Demitri Kalogeropoulos (Walmart): This retailer's stock has trounced the market over the past year, but there's still room to run for Walmart shareholders. Sure, the company's 5% revenue increase (after accounting for currency fluctuations) might seem underwhelming at a glance. Look closer, though, and you'll see some good reasons for Wall Street's optimism about this massive global business. Walmart attracted more visitors to its stores in fiscal Q4, with traffic rising 3%, on top of the previous year's 4% boost. But its non-core business lines are performing even better. E-commerce sales were up 16%, and digital advertising jumped 24%. "We are more tech-powered than we've ever been," CEO Doug McMillon said in the company's recent annual report. These tech investments include artificial intelligence (AI) to boost efficiency in distribution and fulfillment centers and improve inventory flow. Walmart's delivery network is on track to reach 95% of the U.S. population in under three hours by the end of 2025, management estimates.

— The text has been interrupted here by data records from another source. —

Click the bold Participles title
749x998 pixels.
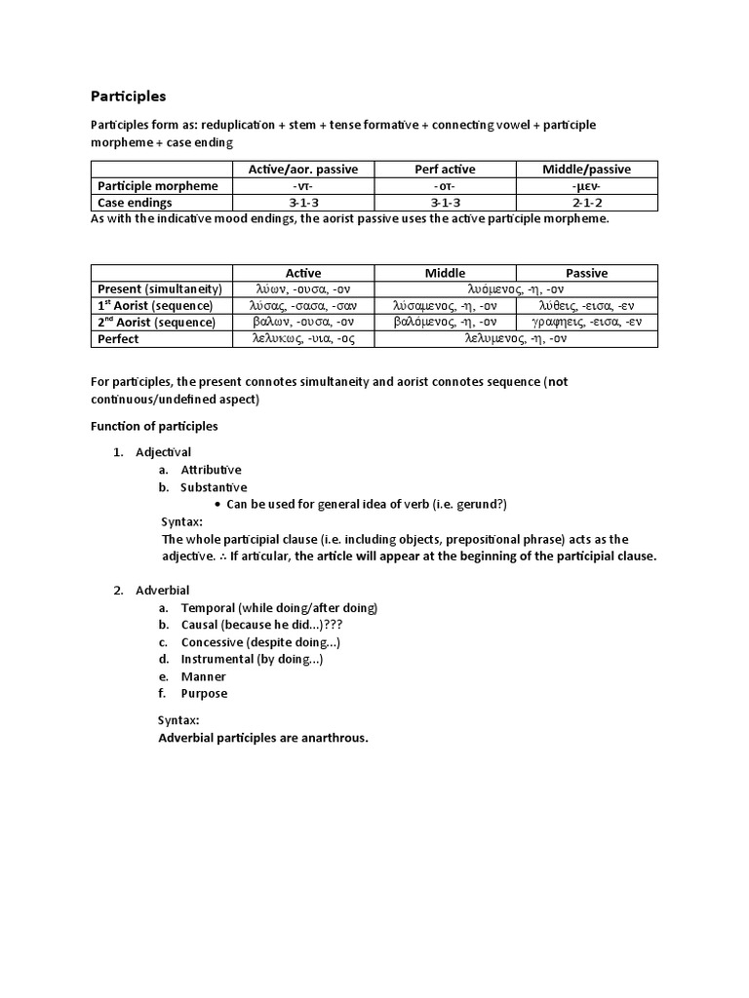(128, 96)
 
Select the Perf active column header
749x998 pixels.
(444, 170)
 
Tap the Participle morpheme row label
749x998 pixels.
(157, 186)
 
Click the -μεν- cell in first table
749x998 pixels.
(586, 186)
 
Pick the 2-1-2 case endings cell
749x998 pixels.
(586, 203)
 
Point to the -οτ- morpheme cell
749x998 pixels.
(444, 186)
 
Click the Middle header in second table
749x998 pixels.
(445, 273)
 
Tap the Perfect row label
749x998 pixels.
(117, 339)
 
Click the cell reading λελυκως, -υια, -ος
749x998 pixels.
(303, 339)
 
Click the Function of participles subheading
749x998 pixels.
(154, 426)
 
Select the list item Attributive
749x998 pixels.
(211, 470)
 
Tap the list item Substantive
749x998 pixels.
(214, 487)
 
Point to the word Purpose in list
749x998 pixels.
(204, 694)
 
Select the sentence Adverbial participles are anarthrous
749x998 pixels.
(263, 738)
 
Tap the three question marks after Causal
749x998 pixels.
(332, 625)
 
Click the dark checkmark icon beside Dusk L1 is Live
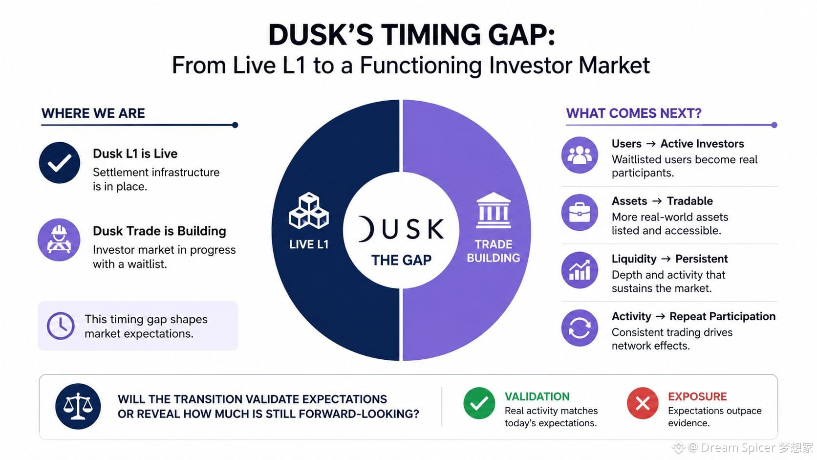click(60, 163)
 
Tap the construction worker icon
click(59, 240)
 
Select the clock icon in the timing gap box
click(61, 326)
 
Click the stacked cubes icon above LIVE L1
click(308, 211)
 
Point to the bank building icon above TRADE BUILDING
click(494, 210)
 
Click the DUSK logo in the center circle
click(401, 229)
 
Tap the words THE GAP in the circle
click(401, 260)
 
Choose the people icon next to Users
click(580, 155)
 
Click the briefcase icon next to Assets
click(580, 212)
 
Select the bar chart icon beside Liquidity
click(580, 270)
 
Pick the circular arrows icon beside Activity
click(580, 328)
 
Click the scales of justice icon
click(78, 406)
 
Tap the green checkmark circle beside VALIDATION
click(479, 403)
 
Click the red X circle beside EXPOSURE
click(643, 403)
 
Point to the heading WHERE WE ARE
click(93, 113)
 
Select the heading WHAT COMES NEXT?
click(634, 113)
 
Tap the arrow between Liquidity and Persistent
click(666, 259)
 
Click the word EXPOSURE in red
click(697, 396)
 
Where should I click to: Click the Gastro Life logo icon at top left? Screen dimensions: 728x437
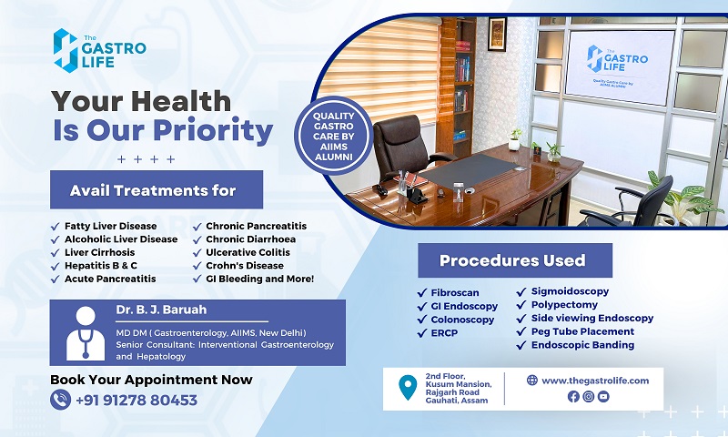66,51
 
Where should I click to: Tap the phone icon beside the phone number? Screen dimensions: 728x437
60,400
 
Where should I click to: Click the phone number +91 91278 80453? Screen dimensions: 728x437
136,400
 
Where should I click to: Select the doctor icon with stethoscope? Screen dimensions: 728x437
86,333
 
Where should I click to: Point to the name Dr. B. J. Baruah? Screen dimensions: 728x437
161,310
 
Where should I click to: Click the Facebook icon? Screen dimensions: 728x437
573,396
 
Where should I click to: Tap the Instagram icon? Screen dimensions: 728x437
588,396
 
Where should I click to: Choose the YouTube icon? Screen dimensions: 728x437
603,396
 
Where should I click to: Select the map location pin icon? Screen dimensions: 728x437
408,387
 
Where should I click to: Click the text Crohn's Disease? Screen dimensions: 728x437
245,266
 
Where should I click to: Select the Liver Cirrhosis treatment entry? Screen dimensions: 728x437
99,252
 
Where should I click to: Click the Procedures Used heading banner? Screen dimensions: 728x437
515,260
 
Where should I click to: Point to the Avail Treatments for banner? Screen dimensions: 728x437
157,190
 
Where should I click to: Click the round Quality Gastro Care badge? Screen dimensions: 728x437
333,136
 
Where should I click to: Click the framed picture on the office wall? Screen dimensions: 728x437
497,34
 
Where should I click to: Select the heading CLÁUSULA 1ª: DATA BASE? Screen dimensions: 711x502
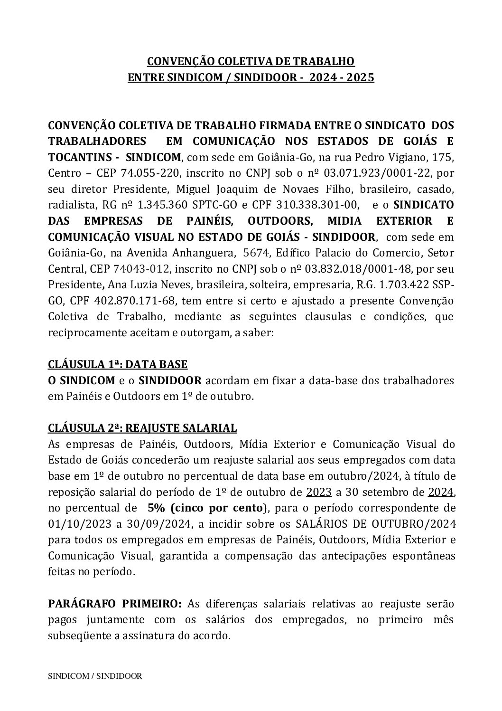(x=118, y=365)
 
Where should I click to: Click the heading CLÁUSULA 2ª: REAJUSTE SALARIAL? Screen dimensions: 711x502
(x=142, y=428)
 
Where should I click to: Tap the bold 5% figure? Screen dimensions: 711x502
(x=156, y=508)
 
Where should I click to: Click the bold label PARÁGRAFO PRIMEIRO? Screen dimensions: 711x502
(x=115, y=604)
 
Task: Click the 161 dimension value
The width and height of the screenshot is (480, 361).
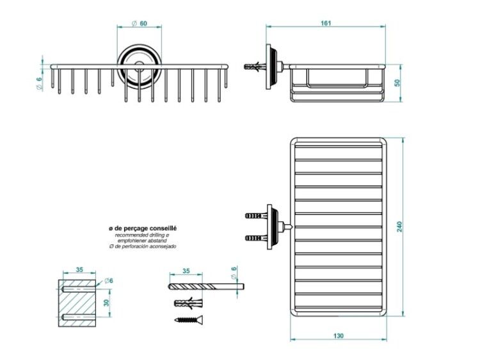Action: click(x=326, y=23)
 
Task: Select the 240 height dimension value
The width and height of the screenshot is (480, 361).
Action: click(x=399, y=226)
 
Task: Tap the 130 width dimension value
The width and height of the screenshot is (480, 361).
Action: click(x=339, y=335)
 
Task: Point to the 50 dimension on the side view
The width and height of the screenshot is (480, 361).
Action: click(x=397, y=83)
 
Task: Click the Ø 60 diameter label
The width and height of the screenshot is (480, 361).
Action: click(x=140, y=23)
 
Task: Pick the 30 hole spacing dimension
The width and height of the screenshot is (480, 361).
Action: click(x=106, y=303)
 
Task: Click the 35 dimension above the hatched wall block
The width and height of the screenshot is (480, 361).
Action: click(x=79, y=269)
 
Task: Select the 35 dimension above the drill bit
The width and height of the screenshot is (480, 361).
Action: click(x=186, y=271)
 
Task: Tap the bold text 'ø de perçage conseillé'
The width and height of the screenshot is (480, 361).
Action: click(x=143, y=228)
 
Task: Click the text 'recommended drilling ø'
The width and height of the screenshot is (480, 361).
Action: click(x=142, y=235)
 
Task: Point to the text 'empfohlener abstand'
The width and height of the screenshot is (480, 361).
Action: click(x=142, y=240)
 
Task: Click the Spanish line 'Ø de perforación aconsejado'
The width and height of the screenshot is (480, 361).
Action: click(x=143, y=246)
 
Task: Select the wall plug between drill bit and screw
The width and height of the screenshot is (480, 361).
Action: click(x=188, y=303)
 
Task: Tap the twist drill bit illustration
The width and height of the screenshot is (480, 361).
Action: click(x=206, y=287)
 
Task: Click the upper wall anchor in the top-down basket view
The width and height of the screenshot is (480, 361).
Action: click(x=256, y=215)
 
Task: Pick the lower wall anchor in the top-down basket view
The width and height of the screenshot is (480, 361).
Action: click(x=256, y=238)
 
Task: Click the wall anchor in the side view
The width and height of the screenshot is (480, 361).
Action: click(x=255, y=66)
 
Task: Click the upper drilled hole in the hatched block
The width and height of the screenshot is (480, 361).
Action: click(x=78, y=289)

The company is having no trouble remaining profitable as it invests in these customer-experience-enhancing projects. Operating profit was up a healthy 8% last year, doubling the sales growth rate. This success gave management the confidence to hike Walmart's annual dividend by 13% for 2025, the biggest increase in over a decade.

That income should help buffer shareholder returns through the type of volatility that has struck the market so far this year. Walmart's focus on consumer staples products also makes it a defensive stock to own during recessionary downturns. Either way, consider putting this blue chip business in your portfolio to gain exposure to growth, dividend income, and rising profitability over the years to come.